Zwar hätten Terminkontrakte zuletzt auf eine gewisse Entspannung bei den Energiepreisen im Zeitverlauf hingedeutet, allerdings ausgehend von einem stark schwankenden und sehr hohen Niveau. Deutschland werde 2022 deutlich mehr für Energie bezahlen müssen als in den Vorjahren. Da die Preisentwicklung durch Lieferengpässe bei wichtigen Vorprodukten im Vorfeld der aktuellen Höchststände der Energiepreise bereits sehr dynamisch verlaufen sei, "sind auch in den nächsten Monaten deutlich erhöhte Inflationsraten zu erwarten".

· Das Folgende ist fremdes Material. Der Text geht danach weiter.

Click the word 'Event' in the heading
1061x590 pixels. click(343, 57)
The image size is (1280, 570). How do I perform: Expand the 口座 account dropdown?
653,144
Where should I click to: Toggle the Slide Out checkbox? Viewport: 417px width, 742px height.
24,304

Bundesbank-Präsident erwartet schwere wirtschaftliche Folgen durch den Krieg
Bundesbankpräsident Joachim Nagel rechnet mit erheblichen wirtschaftlichen Auswirkungen durch den Krieg in der Ukraine und den Sanktionen gegen Russland. "Jetzt erleben wir schmerzhaft, wie abhängig wir von russischen Rohstoffen sind", sagte er im Interview mit dem Handelsblatt. Wirtschaft und Politik wollten diese Abhängigkeit nun reduzieren. "Das bedeutet einen großen, anhaltenden Umbauprozess. Er überschneidet sich mit der Energiewende, soll aber deutlich schneller ablaufen."
Dennoch rechnet Nagel nicht mit einer Stagflation, also einem Szenario hoher Inflation und wirtschaftlicher Schwäche. "Eine Stagflation erwarte ich derzeit nicht, auch wenn die Auswirkungen des Kriegs die Inflationsrate erhöhen und das Wirtschaftswachstum schwächen werden." Gegenwärtig gebe es "keine Anzeichen für eine Lohn-Preis-Spirale", bei der sich beide Faktoren gegenseitig verstärken. Zudem erwarte die Bundesbank weiter einen Aufschwung, der sich aber wohl verzögern werde.

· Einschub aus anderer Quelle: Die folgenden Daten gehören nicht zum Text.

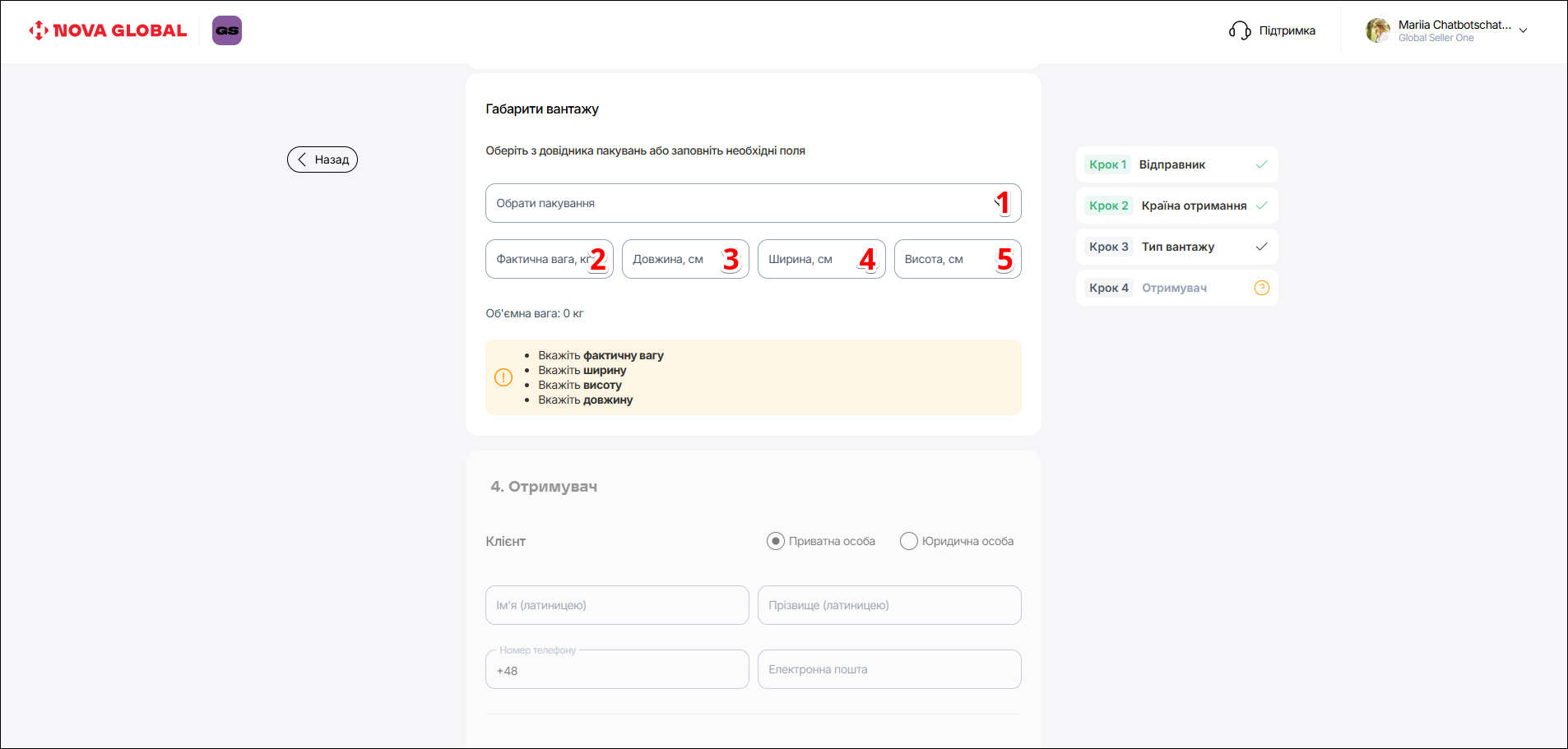Click the checkmark next to Відправник

click(x=1261, y=164)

Nagel bewertet die Entscheidungen der EZB auf ihrer Ratssitzung in der vergangenen Woche als "guten und ausgewogenen Beschluss". Die Notenbank hatte dort ein Ende ihrer Anleihezukäufe in diesem Jahr angedeutet. Er habe schon bei früheren Gelegenheiten deutlich gemacht, wie ernst er den Anstieg der Inflation nehme. "Wir sollten die Normalisierung unserer Geldpolitik im Blick haben."
Der Beschluss beinhaltet auch, dass die erste Zinserhöhung "einige Zeit" nach dem Ende der Anleihezukäufe erfolgen soll. Damit solle verdeutlicht werden, dass sich die EZB offenhalte, wann sie die Leitzinsen erhöhen wolle. "Ich finde es angesichts der hohen Unsicherheit sehr wichtig, dass wir uns nicht vorfestlegen, sondern beweglich bleiben." Sich selbst sieht Nagel als "Teamplayer im EZB-Rat, der aber auch kontroverse inhaltliche Diskussionen nicht scheut".